I visualized the first-layer weights of the MLP model for both name and relationship inputs. Below is a plot for the name nodes using random seed 0, where the model correctly predicted 3 out of 4 labels. More visualizations are available in the GitHub repo.

my-reproduction-weight-visualization-random-seed-0

From the visualizations:

  • Nodes 3 and 4 appear to specialize in distinguishing between English and Italian names.
  • Nodes 5 and 6 likely encode generational information, with deeper generations triggering more negative activations.

These patterns are consistent with the original findings by Hinton, though mine are somewhat less pronounced.

Final Thoughts

Hinton’s paper, while groundbreaking, can be challenging to follow due to its age and style. I hope this blog offers a clearer understanding. I encourage you to dive into the original work yourself—you might notice insights I missed.

Personally, I find great satisfaction in reproducing classic experiments. These small-scale, well-designed setups offer an ideal playground for experimenting with learning rates, optimizers, architectures, and more. They showcase how thoughtful experiment design can lead to deep insights into learning systems. My implementation is not intended to be fully polished. You’re more than welcome to build on top of it to try methods that can improve the testing accuracy.

Visualizing first-layer weights is a technique still widely used in computer vision—for instance, to reveal edge detectors or color blobs in CNNs. Higher-layer weights, however, become less interpretable due to increased complexity and non-linearity. In those cases, techniques like maximum-activating input images, gradient-modified input images (together with some prior to make images look natural), or sparse autoencoders (in transformers) are more effective.

Perhaps the most surprising insight from this reproduction was realizing how many standard training techniques—momentum, soft labels, learning rate warm-up, stochastic gradient descent—were already proposed and explored as early as the 1980s. We often take these tools for granted today, but Hinton’s focus on these training techniques paved the road for the wide adoption of artificial neural networks long before deep learning became mainstream.

Role-specific representations?

The family tree experiment was motivated by the idea of role-specific representations. Hinton argued that, to truly understand relationships, neural networks need to represent not just who an entity is, but also what role it plays in a given context. To achieve this, he introduced the notion of grouped neurons—separate subsets of neurons encoding identity and role independently.

This concept foreshadows ideas seen in his later work, such as capsule networks, which aim to disentangle object properties and their spatial relationships. In my opinion, modern large language models (LLMs) achieved a similar effect through the attention mechanism, which inherently associates entities with their contextual roles in a dynamic and flexible way.

Inductive Bias

Different models are designed to implement different inductive bias and thus suit different tasks. Hinton in a later paper (Learning Distributed Representations of Concepts Using Linear Relational Embedding) admits that the MLP models struggle to find an optimal solution and instead turn to a method called Linear Relational Embedding.
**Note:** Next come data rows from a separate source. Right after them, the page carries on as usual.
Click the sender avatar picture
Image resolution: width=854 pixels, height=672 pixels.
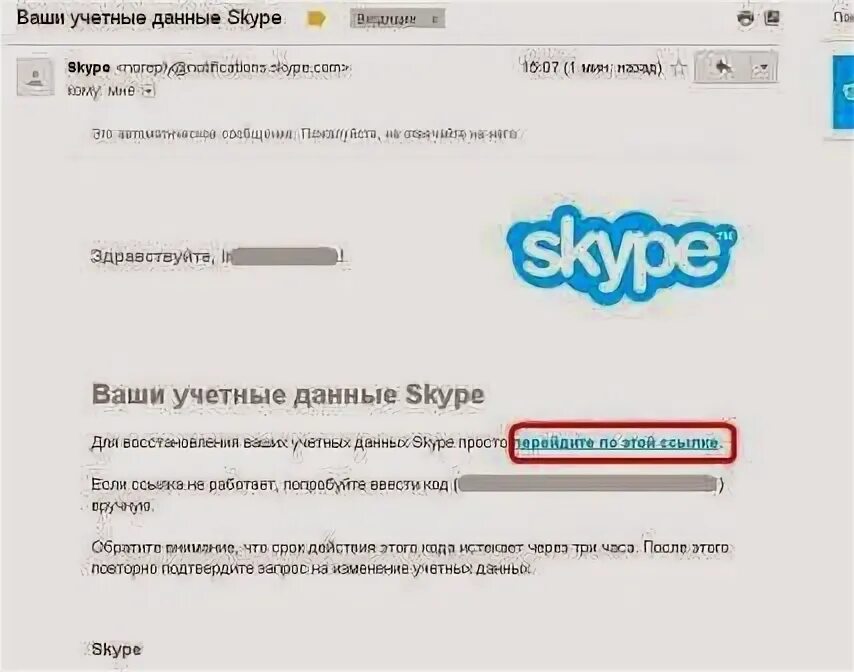click(x=35, y=77)
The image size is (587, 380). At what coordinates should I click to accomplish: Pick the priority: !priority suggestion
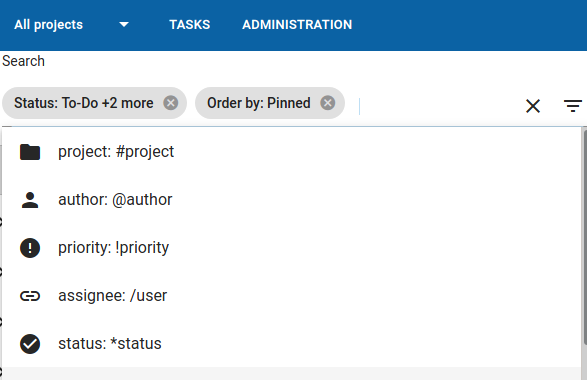(291, 248)
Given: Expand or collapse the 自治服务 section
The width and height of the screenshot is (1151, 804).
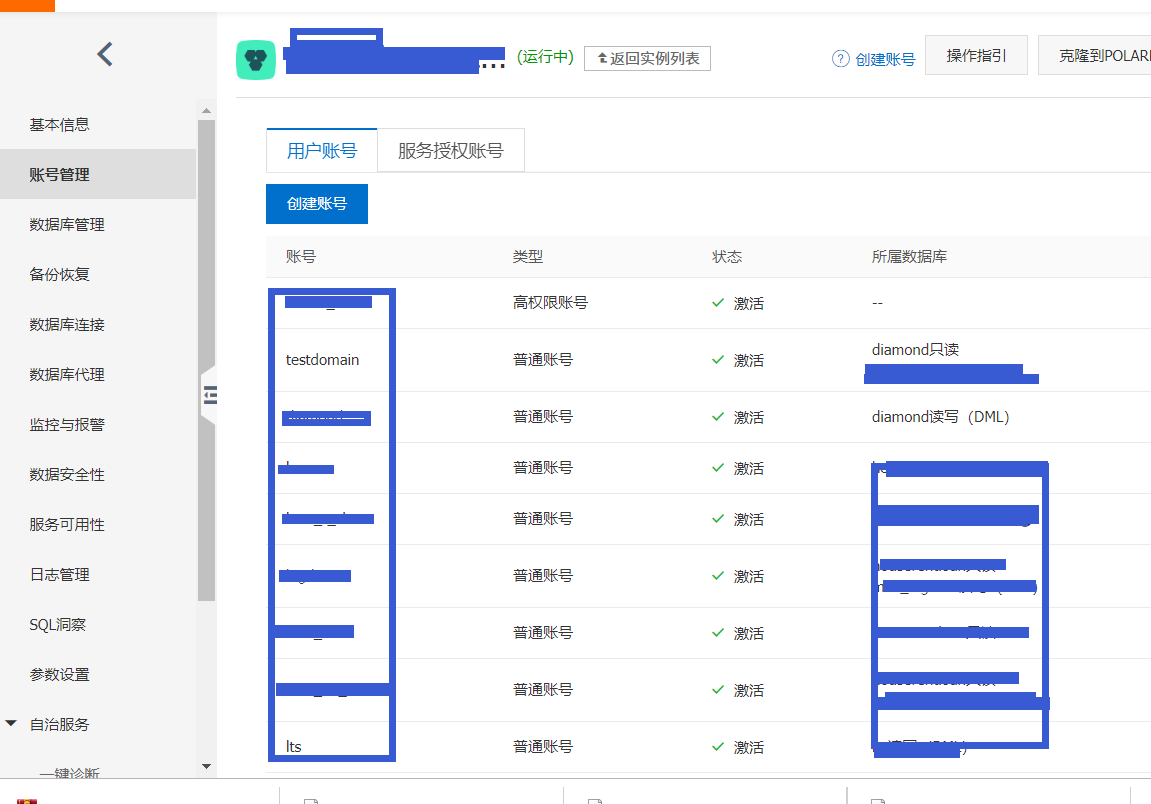Looking at the screenshot, I should tap(11, 724).
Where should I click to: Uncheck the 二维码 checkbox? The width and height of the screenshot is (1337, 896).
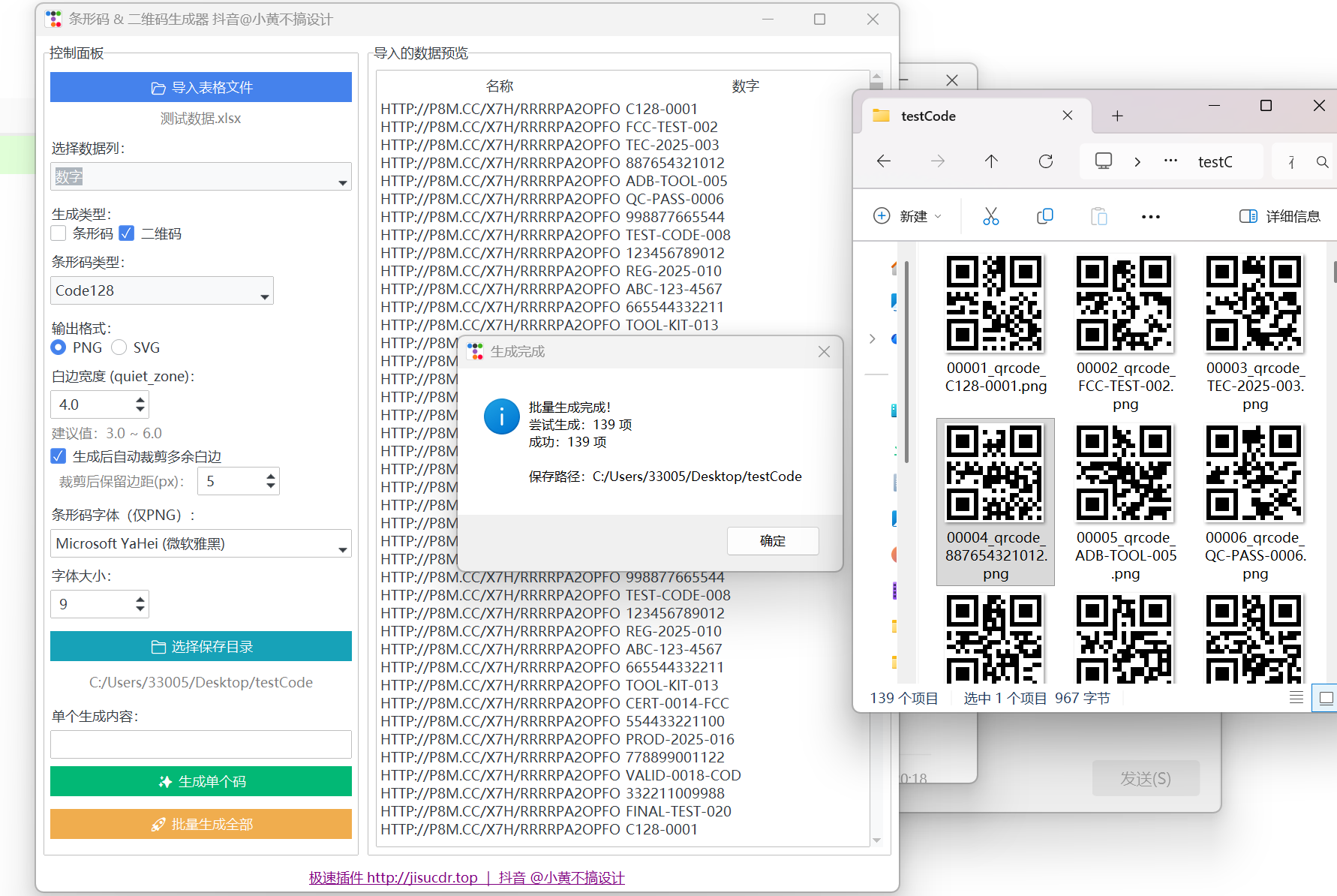click(127, 233)
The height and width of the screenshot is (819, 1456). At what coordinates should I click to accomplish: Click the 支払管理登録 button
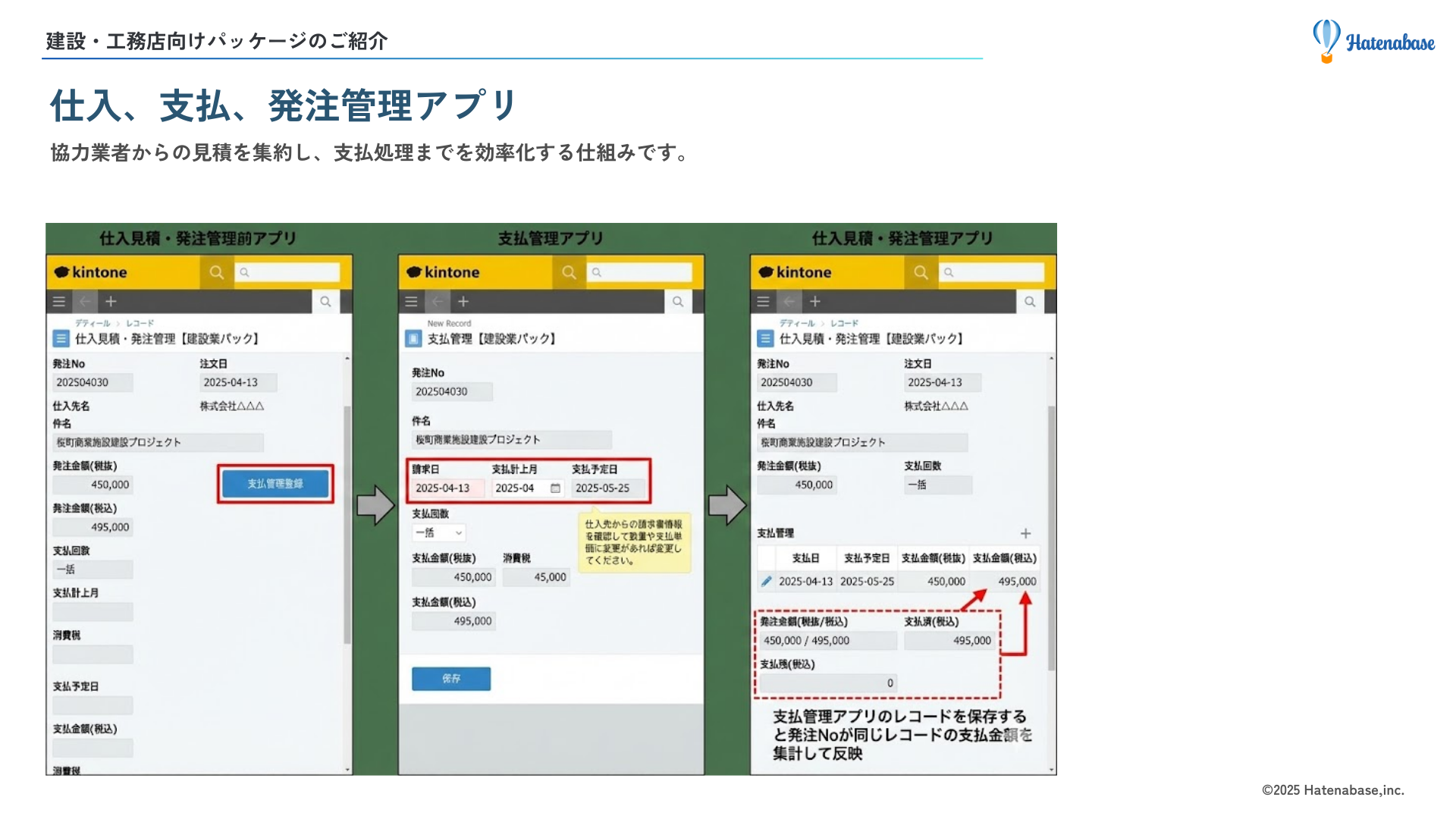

The key idea is to represent concepts as vectors,binary relations as matrices, and the operation of applying a relation to a concept as a matrix-vector multiplication that produces an approximation to the related concept. A representation for concepts and relations is learned by maximizing an appropriate discriminative goodness function using gradient ascent.

Is It Worth the Efforts?

A question may rise as to why spending so much efforts on a toy experiment that nobody cares about today. When I grew up I was taught this Da Vinci’s egg drawing story:

when young Leonardo was apprenticed to Andrea del Verrocchio, his master made him draw hundreds of eggs from different angles to teach him about form, light, and shadow. Verrocchio told him that no two eggs are identical and each viewing angle reveals something new.

This story might be apocryphal, but I believe it captures something important in artistic education as well as model training: it’s through repeated simple experiments that one aquires the intuition/knowledge of some fundamental truth.